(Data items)
__________________________________________________
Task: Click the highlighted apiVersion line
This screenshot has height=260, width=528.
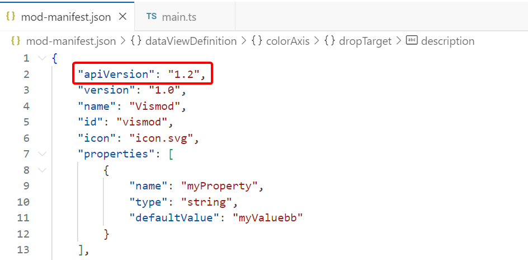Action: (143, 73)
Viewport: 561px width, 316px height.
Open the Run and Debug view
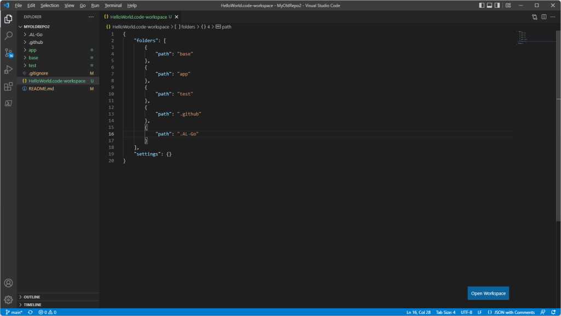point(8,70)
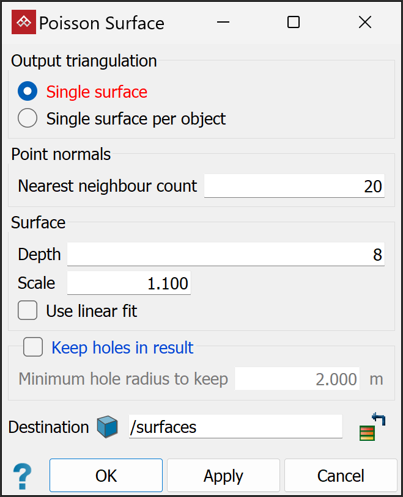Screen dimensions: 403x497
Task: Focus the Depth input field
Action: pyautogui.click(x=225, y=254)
__________________________________________________
Repeat each entry exactly. Pictures do not belong in the copy.

Task: Click the highlighted apiVersion line
This screenshot has height=260, width=528.
Action: (143, 73)
Viewport: 561px width, 316px height.
Open the Run and Debug view
point(8,70)
Screen dimensions: 403x497
Task: Focus the Depth input field
Action: pyautogui.click(x=225, y=254)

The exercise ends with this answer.